Activity:
Below are the entries; transcribe them exactly and drop every picture.

Supplied records:
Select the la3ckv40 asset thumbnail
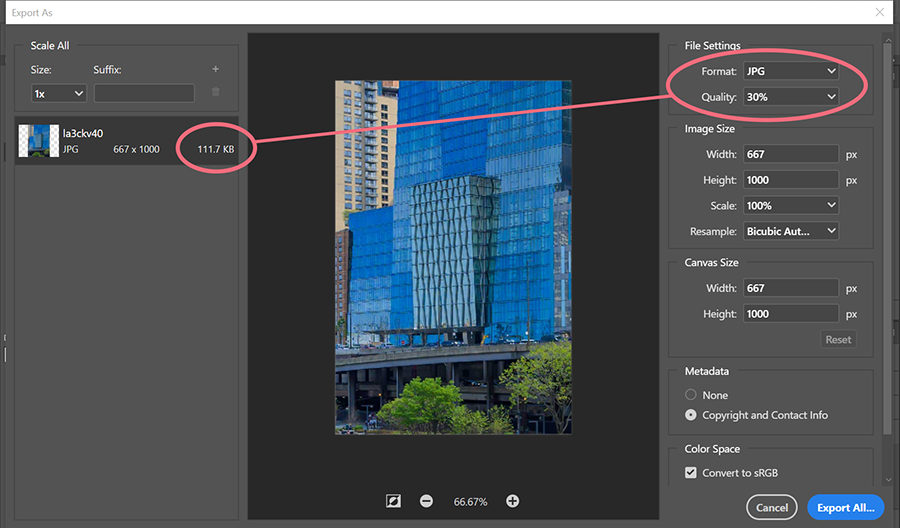 tap(38, 141)
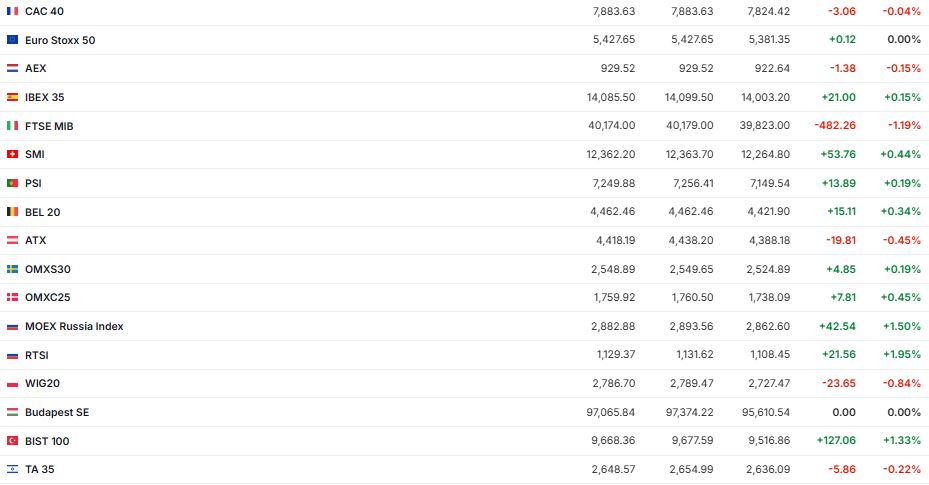Click the France flag icon beside CAC 40

tap(12, 11)
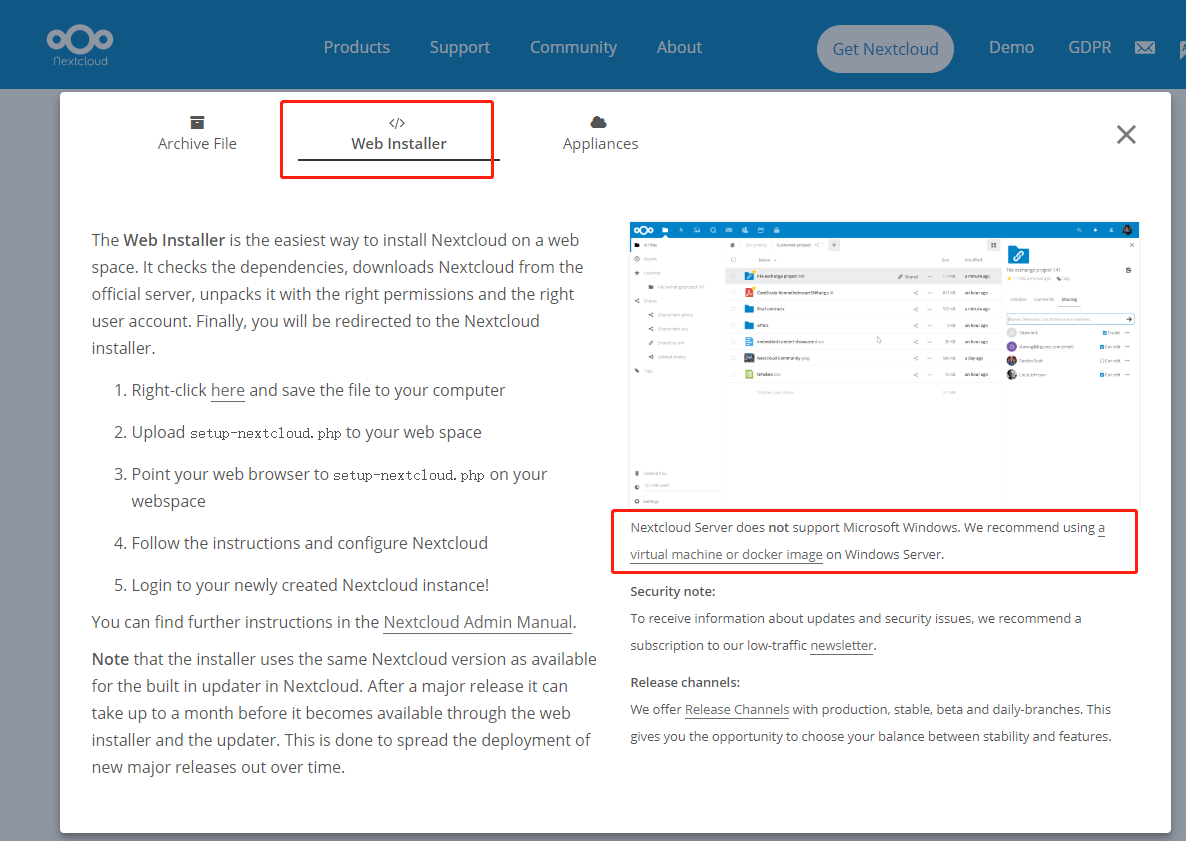Click the code icon above Web Installer
Image resolution: width=1186 pixels, height=841 pixels.
(397, 122)
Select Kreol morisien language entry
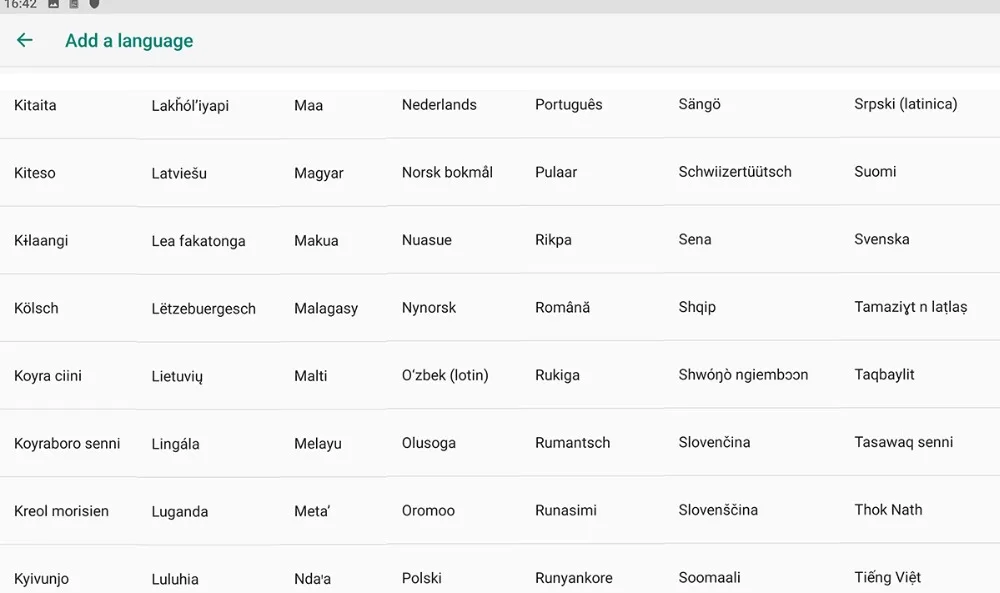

Completed task:
Select the la3ckv40 asset thumbnail
 tap(38, 141)
Click the France flag icon beside CAC 40

tap(12, 11)
Click the code icon above Web Installer
Image resolution: width=1186 pixels, height=841 pixels.
(397, 122)
Select Kreol morisien language entry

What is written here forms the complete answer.